Brief: Those lines of the material below that fall between its first line and the line with "Task: Open the App Shell app icon", both included, are to be repeated exactly.

----

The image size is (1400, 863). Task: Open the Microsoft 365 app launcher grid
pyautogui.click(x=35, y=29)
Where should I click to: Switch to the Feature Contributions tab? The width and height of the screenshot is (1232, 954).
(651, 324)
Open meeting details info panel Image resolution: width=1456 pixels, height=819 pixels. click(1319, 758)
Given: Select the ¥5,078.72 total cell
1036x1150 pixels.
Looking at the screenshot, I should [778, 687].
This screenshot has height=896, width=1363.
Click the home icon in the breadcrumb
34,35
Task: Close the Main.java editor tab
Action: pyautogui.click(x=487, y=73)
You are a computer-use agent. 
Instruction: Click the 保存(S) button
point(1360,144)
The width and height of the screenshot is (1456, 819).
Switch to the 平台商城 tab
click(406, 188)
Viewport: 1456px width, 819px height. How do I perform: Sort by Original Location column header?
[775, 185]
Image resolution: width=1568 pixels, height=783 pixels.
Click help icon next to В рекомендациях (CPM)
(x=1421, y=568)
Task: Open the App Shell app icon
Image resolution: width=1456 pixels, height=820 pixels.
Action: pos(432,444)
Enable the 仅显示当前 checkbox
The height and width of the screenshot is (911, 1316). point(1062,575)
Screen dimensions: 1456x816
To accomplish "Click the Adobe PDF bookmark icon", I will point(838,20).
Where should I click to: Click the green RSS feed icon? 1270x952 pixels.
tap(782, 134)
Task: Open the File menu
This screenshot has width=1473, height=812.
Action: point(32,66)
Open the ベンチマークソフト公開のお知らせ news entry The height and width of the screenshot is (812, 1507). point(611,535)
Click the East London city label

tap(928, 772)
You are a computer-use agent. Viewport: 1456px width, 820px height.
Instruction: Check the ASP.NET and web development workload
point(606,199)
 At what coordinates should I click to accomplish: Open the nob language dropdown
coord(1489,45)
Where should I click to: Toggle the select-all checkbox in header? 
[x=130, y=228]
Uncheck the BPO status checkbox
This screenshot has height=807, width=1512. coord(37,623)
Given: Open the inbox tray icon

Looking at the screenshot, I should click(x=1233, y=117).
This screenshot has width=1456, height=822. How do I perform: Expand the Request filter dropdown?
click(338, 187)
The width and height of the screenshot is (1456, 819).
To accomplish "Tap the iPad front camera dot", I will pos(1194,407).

----

Output:
The image size is (1400, 863). Task: Open the Microsoft 365 app launcher grid
pyautogui.click(x=35, y=29)
Where should I click to: Switch to the Feature Contributions tab? The width and height of the screenshot is (1232, 954).
(651, 324)
Open meeting details info panel Image resolution: width=1456 pixels, height=819 pixels. click(1319, 758)
Given: Select the ¥5,078.72 total cell
1036x1150 pixels.
Looking at the screenshot, I should [778, 687].
This screenshot has height=896, width=1363.
Click the home icon in the breadcrumb
34,35
Task: Close the Main.java editor tab
Action: pyautogui.click(x=487, y=73)
You are a computer-use agent. 
Instruction: Click the 保存(S) button
point(1360,144)
The width and height of the screenshot is (1456, 819).
Switch to the 平台商城 tab
click(406, 188)
Viewport: 1456px width, 819px height. How do I perform: Sort by Original Location column header?
[775, 185]
Image resolution: width=1568 pixels, height=783 pixels.
Click help icon next to В рекомендациях (CPM)
(x=1421, y=568)
Task: Open the App Shell app icon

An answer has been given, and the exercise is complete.